▸ **Activity**:
Use the entries below and reproduce exactly the lines from the one containing "Pinocchio by Hip (1462, 1582)" down to the one containing "Bana&Co (992, 1653)", both of them included.
======== Data shown ========
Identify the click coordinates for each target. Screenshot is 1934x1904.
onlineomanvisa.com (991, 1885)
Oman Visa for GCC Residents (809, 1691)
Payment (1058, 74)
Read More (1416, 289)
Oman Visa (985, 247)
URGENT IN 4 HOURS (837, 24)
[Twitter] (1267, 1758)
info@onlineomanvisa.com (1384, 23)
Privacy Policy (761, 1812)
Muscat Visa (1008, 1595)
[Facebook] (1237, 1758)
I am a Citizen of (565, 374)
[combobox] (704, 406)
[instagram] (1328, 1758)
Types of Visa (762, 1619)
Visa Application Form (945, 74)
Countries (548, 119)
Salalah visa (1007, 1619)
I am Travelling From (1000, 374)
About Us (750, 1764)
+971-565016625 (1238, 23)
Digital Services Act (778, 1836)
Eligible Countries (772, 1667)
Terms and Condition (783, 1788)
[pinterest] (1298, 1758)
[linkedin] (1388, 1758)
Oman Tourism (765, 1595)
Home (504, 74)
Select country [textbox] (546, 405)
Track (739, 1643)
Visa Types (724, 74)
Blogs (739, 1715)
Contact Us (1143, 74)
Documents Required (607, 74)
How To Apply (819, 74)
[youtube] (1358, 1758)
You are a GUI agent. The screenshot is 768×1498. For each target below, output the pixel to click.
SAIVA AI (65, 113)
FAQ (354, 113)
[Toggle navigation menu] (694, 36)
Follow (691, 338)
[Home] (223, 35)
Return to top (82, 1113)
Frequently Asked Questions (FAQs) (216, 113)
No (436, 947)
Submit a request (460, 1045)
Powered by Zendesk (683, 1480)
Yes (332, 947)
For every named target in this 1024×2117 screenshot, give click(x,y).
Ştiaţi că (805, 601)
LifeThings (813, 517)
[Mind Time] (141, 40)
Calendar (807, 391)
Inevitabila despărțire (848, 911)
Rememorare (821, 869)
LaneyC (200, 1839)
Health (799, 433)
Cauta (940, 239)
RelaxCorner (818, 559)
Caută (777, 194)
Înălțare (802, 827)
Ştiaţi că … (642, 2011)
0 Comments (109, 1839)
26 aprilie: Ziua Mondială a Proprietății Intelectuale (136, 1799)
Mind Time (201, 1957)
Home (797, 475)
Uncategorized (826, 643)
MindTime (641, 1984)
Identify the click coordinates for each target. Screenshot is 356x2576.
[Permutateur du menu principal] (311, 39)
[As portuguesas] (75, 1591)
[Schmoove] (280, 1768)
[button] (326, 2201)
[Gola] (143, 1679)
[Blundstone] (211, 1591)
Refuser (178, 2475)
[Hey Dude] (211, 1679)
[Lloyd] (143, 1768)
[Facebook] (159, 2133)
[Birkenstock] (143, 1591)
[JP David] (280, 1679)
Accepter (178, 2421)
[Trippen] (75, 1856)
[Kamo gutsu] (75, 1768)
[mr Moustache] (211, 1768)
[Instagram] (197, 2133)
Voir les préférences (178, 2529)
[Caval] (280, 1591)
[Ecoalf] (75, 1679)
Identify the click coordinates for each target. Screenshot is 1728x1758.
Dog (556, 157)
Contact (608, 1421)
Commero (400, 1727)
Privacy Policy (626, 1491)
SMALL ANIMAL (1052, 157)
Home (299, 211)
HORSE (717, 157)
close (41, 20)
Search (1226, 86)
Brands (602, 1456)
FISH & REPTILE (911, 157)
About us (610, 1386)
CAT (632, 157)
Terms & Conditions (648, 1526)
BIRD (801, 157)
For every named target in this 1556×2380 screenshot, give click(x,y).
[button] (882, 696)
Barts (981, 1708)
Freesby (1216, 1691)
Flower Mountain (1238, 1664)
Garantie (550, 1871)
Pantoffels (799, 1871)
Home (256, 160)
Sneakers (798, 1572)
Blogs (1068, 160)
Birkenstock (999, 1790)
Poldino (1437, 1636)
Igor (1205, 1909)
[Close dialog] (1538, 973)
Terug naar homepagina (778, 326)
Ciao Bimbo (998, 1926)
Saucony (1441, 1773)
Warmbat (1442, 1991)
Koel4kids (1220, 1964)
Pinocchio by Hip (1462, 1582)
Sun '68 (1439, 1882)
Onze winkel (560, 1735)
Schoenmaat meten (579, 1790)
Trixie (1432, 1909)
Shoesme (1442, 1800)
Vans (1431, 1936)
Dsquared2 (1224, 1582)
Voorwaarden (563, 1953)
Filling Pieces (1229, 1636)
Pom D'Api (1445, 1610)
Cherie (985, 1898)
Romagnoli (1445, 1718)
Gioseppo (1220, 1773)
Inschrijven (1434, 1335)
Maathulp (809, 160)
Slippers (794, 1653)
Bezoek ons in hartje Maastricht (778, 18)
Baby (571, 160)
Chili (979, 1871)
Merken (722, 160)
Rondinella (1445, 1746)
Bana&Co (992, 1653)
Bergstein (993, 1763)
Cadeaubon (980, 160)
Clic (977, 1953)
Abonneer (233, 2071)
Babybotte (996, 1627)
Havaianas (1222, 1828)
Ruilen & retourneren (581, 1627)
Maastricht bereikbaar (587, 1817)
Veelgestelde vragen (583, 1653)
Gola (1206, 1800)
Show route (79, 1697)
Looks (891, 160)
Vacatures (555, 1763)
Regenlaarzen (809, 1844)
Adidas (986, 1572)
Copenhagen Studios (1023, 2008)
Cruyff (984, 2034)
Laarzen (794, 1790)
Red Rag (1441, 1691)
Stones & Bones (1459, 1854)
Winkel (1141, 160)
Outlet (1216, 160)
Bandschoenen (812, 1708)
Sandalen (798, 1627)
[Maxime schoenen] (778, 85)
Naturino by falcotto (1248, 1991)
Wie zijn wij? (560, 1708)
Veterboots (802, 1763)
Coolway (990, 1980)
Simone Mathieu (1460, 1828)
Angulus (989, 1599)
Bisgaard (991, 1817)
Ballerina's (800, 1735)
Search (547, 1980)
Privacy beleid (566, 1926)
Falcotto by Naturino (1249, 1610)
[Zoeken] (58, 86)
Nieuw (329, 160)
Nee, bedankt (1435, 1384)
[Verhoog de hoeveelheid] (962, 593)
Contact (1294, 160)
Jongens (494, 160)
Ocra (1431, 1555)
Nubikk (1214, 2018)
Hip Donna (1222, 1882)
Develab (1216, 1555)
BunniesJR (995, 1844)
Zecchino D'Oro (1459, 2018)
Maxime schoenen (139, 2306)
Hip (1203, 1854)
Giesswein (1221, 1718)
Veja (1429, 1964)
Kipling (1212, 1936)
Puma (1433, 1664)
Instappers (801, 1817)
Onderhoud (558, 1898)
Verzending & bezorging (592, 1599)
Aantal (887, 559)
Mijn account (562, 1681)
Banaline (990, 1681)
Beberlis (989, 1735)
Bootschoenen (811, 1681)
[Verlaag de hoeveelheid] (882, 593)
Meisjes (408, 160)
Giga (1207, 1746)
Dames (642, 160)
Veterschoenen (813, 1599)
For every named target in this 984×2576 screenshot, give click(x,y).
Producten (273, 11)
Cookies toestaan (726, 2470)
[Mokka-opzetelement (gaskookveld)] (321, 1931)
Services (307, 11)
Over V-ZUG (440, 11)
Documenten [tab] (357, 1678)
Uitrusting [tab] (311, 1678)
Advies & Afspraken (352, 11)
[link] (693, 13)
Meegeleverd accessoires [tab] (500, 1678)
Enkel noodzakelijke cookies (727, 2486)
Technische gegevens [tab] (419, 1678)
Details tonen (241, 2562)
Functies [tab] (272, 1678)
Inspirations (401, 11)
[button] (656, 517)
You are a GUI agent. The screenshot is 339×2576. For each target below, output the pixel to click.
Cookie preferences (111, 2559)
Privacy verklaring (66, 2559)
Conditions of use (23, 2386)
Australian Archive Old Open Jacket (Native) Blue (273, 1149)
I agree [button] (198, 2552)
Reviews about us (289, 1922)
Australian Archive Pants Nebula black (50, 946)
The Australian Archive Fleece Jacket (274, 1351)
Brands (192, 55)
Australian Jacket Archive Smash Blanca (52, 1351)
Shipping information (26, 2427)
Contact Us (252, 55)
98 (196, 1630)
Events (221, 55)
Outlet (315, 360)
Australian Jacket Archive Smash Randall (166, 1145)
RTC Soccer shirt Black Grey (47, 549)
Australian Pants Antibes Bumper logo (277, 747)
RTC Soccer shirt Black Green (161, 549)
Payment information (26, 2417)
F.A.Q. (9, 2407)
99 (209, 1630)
========
▸ **Result of the exercise**:
Pinocchio by Hip (1462, 1582)
Sun '68 (1439, 1882)
Onze winkel (560, 1735)
Schoenmaat meten (579, 1790)
Trixie (1432, 1909)
Shoesme (1442, 1800)
Vans (1431, 1936)
Dsquared2 (1224, 1582)
Voorwaarden (563, 1953)
Filling Pieces (1229, 1636)
Pom D'Api (1445, 1610)
Cherie (985, 1898)
Romagnoli (1445, 1718)
Gioseppo (1220, 1773)
Inschrijven (1434, 1335)
Maathulp (809, 160)
Slippers (794, 1653)
Bezoek ons in hartje Maastricht (778, 18)
Baby (571, 160)
Chili (979, 1871)
Merken (722, 160)
Rondinella (1445, 1746)
Bana&Co (992, 1653)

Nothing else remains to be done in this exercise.